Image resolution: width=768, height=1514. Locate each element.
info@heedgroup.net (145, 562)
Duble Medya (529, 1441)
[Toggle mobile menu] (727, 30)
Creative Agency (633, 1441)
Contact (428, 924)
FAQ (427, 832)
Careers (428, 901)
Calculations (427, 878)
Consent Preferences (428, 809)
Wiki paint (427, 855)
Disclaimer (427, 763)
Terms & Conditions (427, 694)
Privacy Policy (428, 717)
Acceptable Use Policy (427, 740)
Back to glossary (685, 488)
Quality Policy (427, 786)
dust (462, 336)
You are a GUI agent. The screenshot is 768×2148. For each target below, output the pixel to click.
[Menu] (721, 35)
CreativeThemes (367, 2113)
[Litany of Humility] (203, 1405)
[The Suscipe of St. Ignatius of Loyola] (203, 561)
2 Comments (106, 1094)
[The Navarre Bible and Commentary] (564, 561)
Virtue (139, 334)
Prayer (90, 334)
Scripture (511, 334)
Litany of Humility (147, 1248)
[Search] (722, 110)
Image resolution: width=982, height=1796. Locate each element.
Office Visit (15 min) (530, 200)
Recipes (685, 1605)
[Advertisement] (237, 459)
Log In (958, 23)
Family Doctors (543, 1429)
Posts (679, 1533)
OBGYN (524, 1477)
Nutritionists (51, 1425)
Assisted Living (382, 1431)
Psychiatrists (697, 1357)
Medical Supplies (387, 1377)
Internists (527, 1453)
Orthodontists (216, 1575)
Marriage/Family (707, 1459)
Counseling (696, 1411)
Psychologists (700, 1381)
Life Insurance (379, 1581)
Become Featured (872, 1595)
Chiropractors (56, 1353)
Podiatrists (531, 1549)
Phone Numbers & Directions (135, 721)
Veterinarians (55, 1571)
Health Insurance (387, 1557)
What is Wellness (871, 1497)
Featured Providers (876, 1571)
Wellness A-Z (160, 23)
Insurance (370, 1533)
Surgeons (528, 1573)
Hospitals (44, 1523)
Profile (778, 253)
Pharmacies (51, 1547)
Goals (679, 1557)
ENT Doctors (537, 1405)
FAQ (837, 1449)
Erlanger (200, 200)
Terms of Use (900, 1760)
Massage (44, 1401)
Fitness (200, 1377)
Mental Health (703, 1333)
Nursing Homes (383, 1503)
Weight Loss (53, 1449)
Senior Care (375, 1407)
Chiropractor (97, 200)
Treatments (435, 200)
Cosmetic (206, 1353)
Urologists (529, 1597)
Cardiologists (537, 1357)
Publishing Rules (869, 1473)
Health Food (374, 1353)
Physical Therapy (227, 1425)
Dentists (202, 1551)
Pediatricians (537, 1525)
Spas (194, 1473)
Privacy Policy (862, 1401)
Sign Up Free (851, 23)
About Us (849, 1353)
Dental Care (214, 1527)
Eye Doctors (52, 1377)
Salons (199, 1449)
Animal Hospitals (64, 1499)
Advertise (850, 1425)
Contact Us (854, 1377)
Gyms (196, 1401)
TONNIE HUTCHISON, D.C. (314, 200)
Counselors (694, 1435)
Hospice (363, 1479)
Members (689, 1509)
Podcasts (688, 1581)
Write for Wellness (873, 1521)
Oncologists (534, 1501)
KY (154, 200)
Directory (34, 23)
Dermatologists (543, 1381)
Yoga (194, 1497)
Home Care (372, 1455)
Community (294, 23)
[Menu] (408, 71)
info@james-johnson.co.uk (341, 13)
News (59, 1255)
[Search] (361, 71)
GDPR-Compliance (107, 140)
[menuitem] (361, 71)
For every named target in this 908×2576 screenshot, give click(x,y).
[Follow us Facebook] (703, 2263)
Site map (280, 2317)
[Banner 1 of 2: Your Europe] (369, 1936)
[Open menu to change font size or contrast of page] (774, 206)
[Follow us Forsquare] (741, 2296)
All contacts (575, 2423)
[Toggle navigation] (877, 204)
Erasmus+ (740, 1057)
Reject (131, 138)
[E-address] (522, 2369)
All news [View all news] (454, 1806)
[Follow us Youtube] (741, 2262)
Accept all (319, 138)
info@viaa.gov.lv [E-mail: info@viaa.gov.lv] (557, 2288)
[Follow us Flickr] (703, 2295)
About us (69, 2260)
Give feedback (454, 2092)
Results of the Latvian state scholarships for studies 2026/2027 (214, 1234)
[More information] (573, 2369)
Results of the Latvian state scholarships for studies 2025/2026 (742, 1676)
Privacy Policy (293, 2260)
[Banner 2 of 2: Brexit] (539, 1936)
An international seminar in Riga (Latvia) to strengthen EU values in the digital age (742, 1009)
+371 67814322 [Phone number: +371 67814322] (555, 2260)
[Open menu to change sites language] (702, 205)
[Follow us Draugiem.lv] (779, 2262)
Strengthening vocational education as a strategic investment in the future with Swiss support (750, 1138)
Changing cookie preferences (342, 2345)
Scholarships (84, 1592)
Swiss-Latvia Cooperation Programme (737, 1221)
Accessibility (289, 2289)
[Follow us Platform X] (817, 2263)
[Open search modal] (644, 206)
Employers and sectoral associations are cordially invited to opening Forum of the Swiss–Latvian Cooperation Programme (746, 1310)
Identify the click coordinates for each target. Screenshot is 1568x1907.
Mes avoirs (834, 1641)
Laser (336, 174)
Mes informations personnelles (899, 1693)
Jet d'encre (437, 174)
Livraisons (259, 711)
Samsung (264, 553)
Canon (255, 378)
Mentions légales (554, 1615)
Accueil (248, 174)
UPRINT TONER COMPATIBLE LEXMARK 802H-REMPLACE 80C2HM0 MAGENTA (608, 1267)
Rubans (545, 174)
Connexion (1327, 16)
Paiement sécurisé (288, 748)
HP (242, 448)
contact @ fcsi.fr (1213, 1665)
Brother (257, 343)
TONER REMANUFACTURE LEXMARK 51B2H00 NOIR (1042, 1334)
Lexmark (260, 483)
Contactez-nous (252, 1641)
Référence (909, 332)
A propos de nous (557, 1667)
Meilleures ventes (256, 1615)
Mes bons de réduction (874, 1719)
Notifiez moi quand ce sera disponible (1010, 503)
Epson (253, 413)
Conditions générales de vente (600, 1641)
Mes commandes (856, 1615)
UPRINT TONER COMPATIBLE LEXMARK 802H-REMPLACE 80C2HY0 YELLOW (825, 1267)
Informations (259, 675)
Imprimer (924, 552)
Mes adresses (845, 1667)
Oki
# # # # # # #
Exercise aim:
Render the data as a numbered list, starting at the line containing "Accueil (248, 174)" and ending at the final line, both included, with any blank lines omitted.

Output of the task:
1. Accueil (248, 174)
2. UPRINT TONER COMPATIBLE LEXMARK 802H-REMPLACE 80C2HM0 MAGENTA (608, 1267)
3. Rubans (545, 174)
4. Connexion (1327, 16)
5. Paiement sécurisé (288, 748)
6. HP (242, 448)
7. contact @ fcsi.fr (1213, 1665)
8. Brother (257, 343)
9. TONER REMANUFACTURE LEXMARK 51B2H00 NOIR (1042, 1334)
10. Lexmark (260, 483)
11. Contactez-nous (252, 1641)
12. Référence (909, 332)
13. A propos de nous (557, 1667)
14. Meilleures ventes (256, 1615)
15. Mes bons de réduction (874, 1719)
16. Notifiez moi quand ce sera disponible (1010, 503)
17. Epson (253, 413)
18. Conditions générales de vente (600, 1641)
19. Mes commandes (856, 1615)
20. UPRINT TONER COMPATIBLE LEXMARK 802H-REMPLACE 80C2HY0 YELLOW (825, 1267)
21. Informations (259, 675)
22. Imprimer (924, 552)
23. Mes adresses (845, 1667)
24. Oki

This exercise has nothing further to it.